Griffin’s production of David Williamson’s ‘Emerald City’,
with its Ken Done surround set-scapes, pays homage to the hits and the colourful brush strokes of themes such as the portrayal of money over morals. Encapsulating Sydney at the time, the play features its
own tragic choices of an era that couldn’t sustain itself and lived on a diet
of pills, pomposity and speculation. Williamson’s ‘Emerald City’ is the story
of Melbourne couple Colin (Mitchell Butel) and Kate (Lucy Bell), who move to
Sydney for work and struggle to adjust to Sydney’s ruthless pursuit of the
dollar over integrity and each have to make choices about how to survive and
adapt. Amongst that, they meet Mike (Ben Winspear), whose lack of talent is no
hindrance to his ambition and he soon overleaps obstacles of expectations by
selling out the Australian Identity to acquire the Australian Dream of that ‘place
near the harbour’. Described as ‘part love letter and part hate mail to the
harbour city’, it is indeed both of those things.

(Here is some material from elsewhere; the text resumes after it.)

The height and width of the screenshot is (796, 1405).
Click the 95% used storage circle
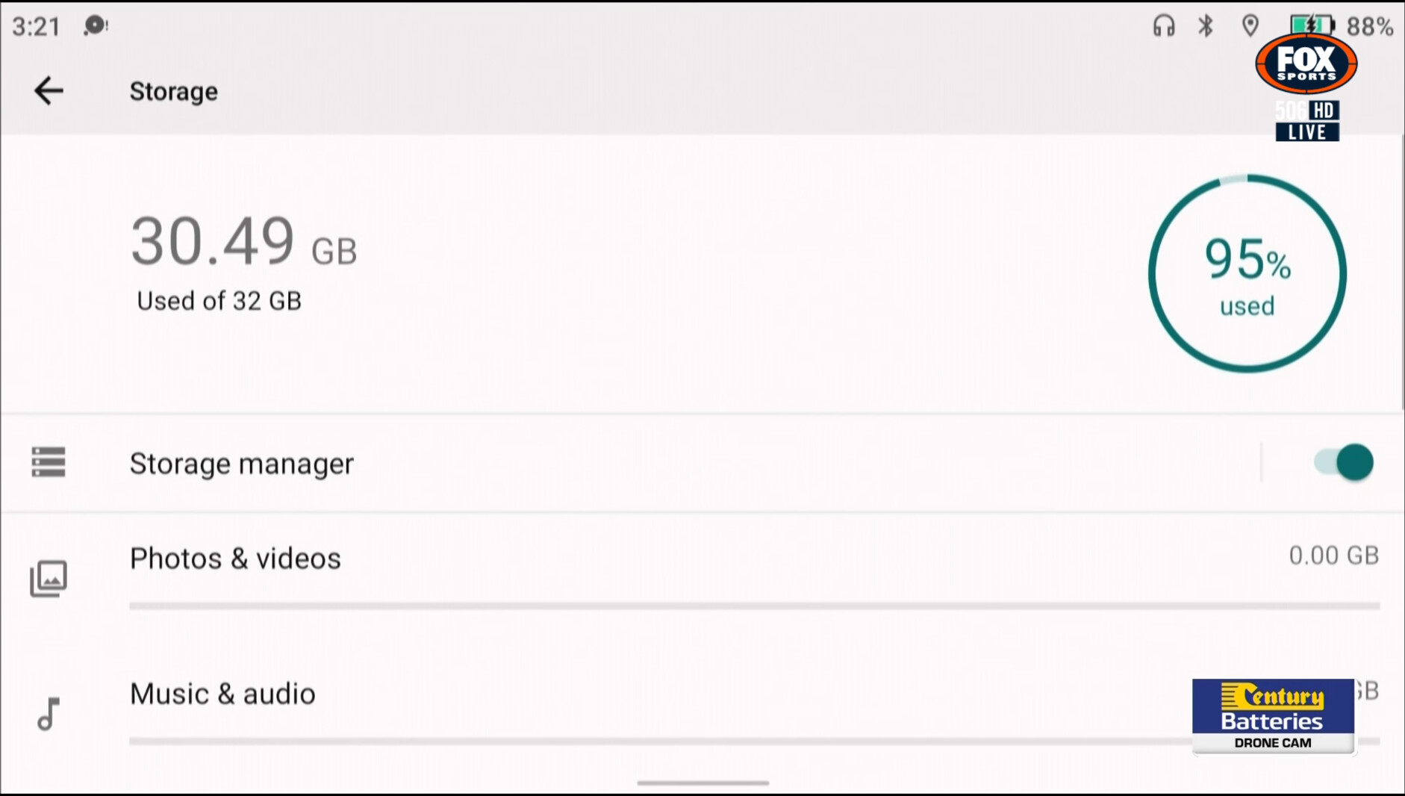coord(1247,273)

This is classic Williamson which means that there is plenty
of wit and plot intrigue but there’s a little something missing in regards to
emotion. Williamson is the sledgehammer of political playwrights. What he lacks
in subtlety he makes up for in humour and social satire. There are genuine
moments of laughter that come out of this play, even if the relationships feel
more transactional than truthful.
Butel and Bell bring an air of Melbourne superiority
to their characters and tackle the tension of the clash of cultures and the
status transition of their marriage with the skill of actors who have been at
the top of their game for a long time. Winspear’s Mike was not so deftly
portrayed. Replacing Marcus Graham in the last stages of rehearsal (does anyone
else have a problem imagining Graham as Mike?), Winspear’s strained accent felt
like he was pushing too hard. Director Lee Lewis should have helped him pull
back as Mike is already ‘overpainted’, like a Done harbour portrait, and it
meant that the gruff confident idiocy of Mike becomes a caricature of himself
in a world where he was already bordering on that anyway. It’s too much and at
times, hard to watch. Jennifer Hagan’s Elaine captured the comedy and has some
of the best lines. Pity Hagan didn’t always land them and there were some flustered
moments when it looked as if the actors were line grabbing to get back on
track. Kelly Paterniti as Helen read as a young casting choice and gave an
interesting dramatic interpretation to the seedy superficiality of Sydney when the ingénue lusted after by the men of the play looks barely legal. But Williamson at least gives some intelligence and depth
to his female characters in ‘Emerald City’ and the direct audience addresses do go some way to expressing vulnerability
and intentions as the plot unfolds.
The first thing that does catch your eye as you walk into
the space is the Ken Done design, done by the Done himself. It’s as colourful
as you remember and captures the Australian kaleidoscope of light, bright,
gaudy glamour of the era. Sophie Fletcher’s costumes, by contrast, try to tone
down the excess of the era by giving a stylish sense of the time- lacking in
pretension and playing to the alternative artsy intelligence of Melbournian orphans
in the social cyclone of Sydney. Whilst the costumes don’t speak specifically
of the time, the set well and truly does all the work and allows for a subdued
design vision in other areas.
Lewis has given a faithful rendition of a Williamson classic
and apart from refining some of the bigger and brasher choices that push the
play into one-dimensional -stereotypes (more Warwick Capper than Christopher
Skase), she’s made a good fist of it.
It’s good to see the season finish with an old-school Australian
play that reminds us of our canon of classics and our theatrical and social history.